Justice and the Courts
To the Editor:
Joseph W. Bishop, Jr., in his review of Macklin Fleming’s The Price of Perfect Justice [Books in Review, July] applauds Justice Fleming’s attack on the power of federal courts to review state court criminal proceedings. It is “not easy,” according to Mr. Bishop, “to find a case in which it seems probable, or even reasonably possible, that an innocent man was punished.” Even Miller v. Pate, which Judge Friendly declared was one of the “glories of federal habeas corpus,” was, in the Fleming-Bishop view, wrongly decided. There, in 1967, the Supreme Court upset the conviction of a man sentenced to death for the rape-murder of an eight-year-old girl. But “alas,” declares Mr. Bishop, “Justice Fleming’s exhaustive examination of the evidence in that case (including some vital evidence that the Supreme Court ignored) leaves the reader with small doubt that the original verdict of guilty was just.”
As Miller’s counsel in the Supreme Court, may I say a word? There—seven years after conviction and seven death dates—in a federal habeas corpus action, for the first time Miller was allowed a scientific examination of a pair of heavily stained shorts found by the authorities near the crime scene, and identified by Miller, in a soon repudiated confession, as abandoned by him. At the trial, a prosecution expert testified to blood of the child’s type on the shorts. The prosecution told the jury of “those shorts . . . with blood.” Miller’s expert found only paint, and no blood residue on the shorts. Subpoenaed prosecution files revealed knowledge of the paint long before trial, yet this fact was never revealed to the trial judge, the jury, or the defense. The Supreme Court ignored no evidence, it simply picked out one egregious ground for reversal. . . . The full story is set out in my recent book, Scapegoat Justice: Lloyd Miller and the Failure of the American Legal System (Indiana University Press, 1973). A careful analysis of the known facts demonstrates, I think, that Miller was not guilty.
. . . Tragically, all too often state courts countenance gross violations of due process. The federal courts are an indispensable avenue for justice.
The Fleming-Bishop reaction to the Miller case is disturbing: they tolerate, even in a capital case, prosecution suppression of evidence inconsistent with guilt, and then, when the facts come to light in a federal court, they sit as a super jury, declaring that the newly revealed evidence should not change the result.

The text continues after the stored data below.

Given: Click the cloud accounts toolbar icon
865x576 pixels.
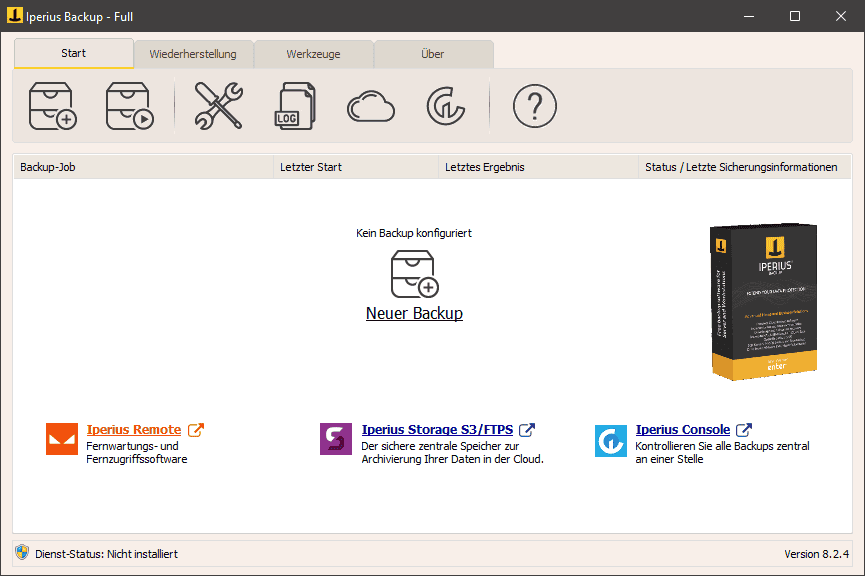Looking at the screenshot, I should click(x=370, y=106).
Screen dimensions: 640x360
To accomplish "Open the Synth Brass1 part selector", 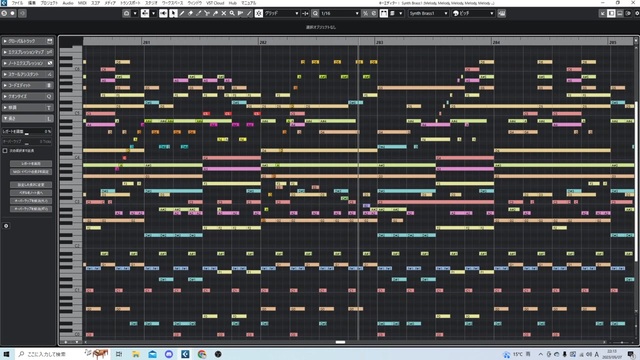I will 428,13.
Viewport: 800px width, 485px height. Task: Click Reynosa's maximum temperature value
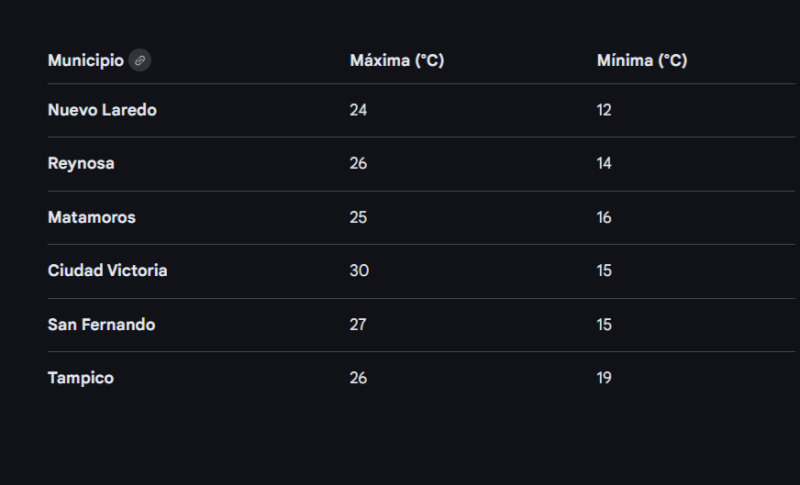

If the criminal process is to teach morality to the accused and to the rest of us, it must act honorably. To the extent it tolerates suppression of evidence, chicanery, and low blows, it will be perceived not as society’s instrument for justice, but simply as an instrument of wrong and oppression, worse in a sense than the criminal, because of its hypocrisy.
Wlllard J. Lassers
Joseph W. Bishop, Jr. writes:
Willard J. Lassers is naturally and properly convinced that his client was innocent. All I know about the record in Miller v. Pate is what the Supreme Court said in its opinion and what Justice Fleming said in his book, which latter struck me as detailed and exhaustive and, presumably, truthful. I am at present at the University of Cambridge in England and the book is not available here, but my recollection is that his account of the evidence, particularly concerning the presence of blood as well as paint on the shorts, differs in some respects from that of Mr. Lassers. I can only repeat what I said, that this reader, at least, found Fleming’s analysis convincing. Readers will have to compare it with Mr. Lassers’s and make up their own minds.